Entries taken from a collection
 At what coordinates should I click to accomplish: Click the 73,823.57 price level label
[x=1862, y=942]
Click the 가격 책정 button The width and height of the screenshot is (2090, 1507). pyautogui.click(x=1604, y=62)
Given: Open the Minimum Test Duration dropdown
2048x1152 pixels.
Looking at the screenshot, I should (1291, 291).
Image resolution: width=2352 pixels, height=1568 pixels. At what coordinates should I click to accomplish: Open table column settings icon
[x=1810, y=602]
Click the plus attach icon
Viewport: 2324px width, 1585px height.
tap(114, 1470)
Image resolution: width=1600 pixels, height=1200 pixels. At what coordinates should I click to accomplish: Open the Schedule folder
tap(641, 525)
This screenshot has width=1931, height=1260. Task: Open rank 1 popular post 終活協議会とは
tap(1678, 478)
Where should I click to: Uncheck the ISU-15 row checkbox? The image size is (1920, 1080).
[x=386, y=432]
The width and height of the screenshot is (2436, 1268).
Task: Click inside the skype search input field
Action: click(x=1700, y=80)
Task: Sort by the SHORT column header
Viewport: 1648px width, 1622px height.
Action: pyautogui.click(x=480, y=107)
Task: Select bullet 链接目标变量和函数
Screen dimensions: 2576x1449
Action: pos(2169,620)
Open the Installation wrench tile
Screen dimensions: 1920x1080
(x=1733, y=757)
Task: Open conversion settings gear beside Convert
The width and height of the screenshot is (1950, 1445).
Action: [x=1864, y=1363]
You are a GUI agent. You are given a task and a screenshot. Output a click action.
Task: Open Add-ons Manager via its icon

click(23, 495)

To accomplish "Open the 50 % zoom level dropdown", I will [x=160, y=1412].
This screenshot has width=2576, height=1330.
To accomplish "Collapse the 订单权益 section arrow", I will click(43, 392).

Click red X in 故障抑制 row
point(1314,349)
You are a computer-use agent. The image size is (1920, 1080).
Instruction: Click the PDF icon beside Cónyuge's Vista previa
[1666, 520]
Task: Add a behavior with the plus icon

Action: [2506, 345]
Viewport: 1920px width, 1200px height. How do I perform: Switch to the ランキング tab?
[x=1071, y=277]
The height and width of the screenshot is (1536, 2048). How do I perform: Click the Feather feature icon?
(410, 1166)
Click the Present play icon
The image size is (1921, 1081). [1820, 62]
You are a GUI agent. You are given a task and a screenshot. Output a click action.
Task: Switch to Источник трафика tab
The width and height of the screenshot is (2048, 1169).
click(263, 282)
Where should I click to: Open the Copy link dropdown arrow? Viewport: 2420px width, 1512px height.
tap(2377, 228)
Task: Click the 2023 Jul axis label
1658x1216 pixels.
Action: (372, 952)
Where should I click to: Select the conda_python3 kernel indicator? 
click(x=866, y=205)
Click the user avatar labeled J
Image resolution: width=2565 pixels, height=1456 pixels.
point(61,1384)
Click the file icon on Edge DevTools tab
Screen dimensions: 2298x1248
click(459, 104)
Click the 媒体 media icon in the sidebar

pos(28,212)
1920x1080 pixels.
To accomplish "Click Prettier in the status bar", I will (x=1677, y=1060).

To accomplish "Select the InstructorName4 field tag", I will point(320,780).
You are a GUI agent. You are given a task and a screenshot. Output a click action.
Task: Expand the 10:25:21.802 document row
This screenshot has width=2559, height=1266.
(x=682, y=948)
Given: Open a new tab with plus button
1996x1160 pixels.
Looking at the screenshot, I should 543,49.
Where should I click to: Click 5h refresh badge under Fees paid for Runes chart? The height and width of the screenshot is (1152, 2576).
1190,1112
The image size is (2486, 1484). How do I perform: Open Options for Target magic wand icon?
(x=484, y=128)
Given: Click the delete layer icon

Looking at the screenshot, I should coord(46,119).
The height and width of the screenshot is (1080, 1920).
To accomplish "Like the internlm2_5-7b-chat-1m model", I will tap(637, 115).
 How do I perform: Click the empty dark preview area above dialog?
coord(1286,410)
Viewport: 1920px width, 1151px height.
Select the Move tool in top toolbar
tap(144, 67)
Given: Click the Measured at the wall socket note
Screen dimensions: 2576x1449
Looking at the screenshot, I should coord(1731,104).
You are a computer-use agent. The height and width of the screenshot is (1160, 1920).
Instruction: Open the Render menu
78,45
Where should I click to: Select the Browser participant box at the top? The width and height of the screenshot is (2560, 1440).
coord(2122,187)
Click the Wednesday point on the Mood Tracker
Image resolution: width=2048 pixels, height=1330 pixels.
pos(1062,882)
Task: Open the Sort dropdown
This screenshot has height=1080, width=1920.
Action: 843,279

» What you have to do
Show the lines above that have the word "button".

» Exercise answer
Click the 가격 책정 button The width and height of the screenshot is (2090, 1507). pyautogui.click(x=1604, y=62)
Given: Open a new tab with plus button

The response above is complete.